Studio album by the Aquanettas
- Released: 1990
- Genre: Rock
- Label: Nettwerk/I.R.S.
- Producer: Mike Landolt

The Aquanettas chronology
|  | Love with the Proper Stranger (1990) | Roadhaüs (1993) |

= Love with the Proper Stranger (album) =

Love with the Proper Stranger is the debut album by the American band the Aquanettas, released in 1990. A video was produced for the album's lead single, "Diplomat". The band supported the album with a North American tour.

==Production==
All four band members contributed to the songwriting; they also worked with outside writers. Their chief influences were the Rolling Stones and the Velvet Underground.
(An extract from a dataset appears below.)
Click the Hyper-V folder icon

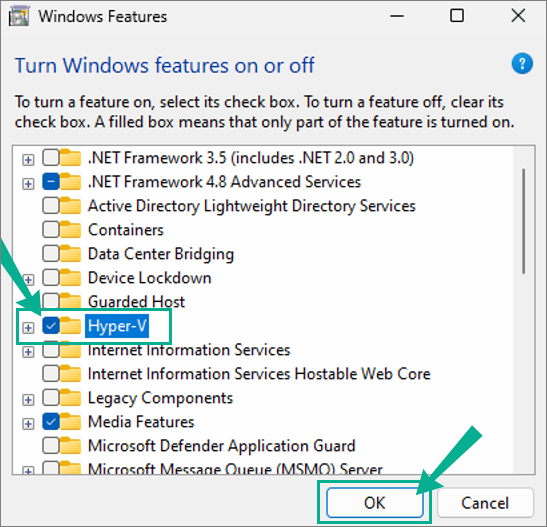(x=71, y=326)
Nettwerk Records intentionally distorted the band photo on the album's cover, so that the group would not be perceived as merely a "girl group". "Pictures of Italy" is an ode to pasta.

==Critical reception==

Trouser Press wrote: "Without pushing it as a gimmicky signature, singer/guitarist Deborah Schwartz’s mighty voice is redolent of West Coast ’60s folkrockers like the Mamas and the Papas (and, therefore, the early Bangles as well); drummer Stephanie Seymour’s high harmonies enhance and elevate the effect, as do the acoustic strummings and Jill Richmond’s tradition-packed lead guitar interjections." The Washington Post thought that the Aquanettas "aren't significantly retooling garage-rock, but they are keeping the engine warm," writing that the "melodic and vigorous ... tunes are vaguely Go-Go-ish, but more rakish." The New York Times deemed the music "classic, basic rock-and-roll: just rugged guitar riffs and lyrics about the more bothersome aspects of romance."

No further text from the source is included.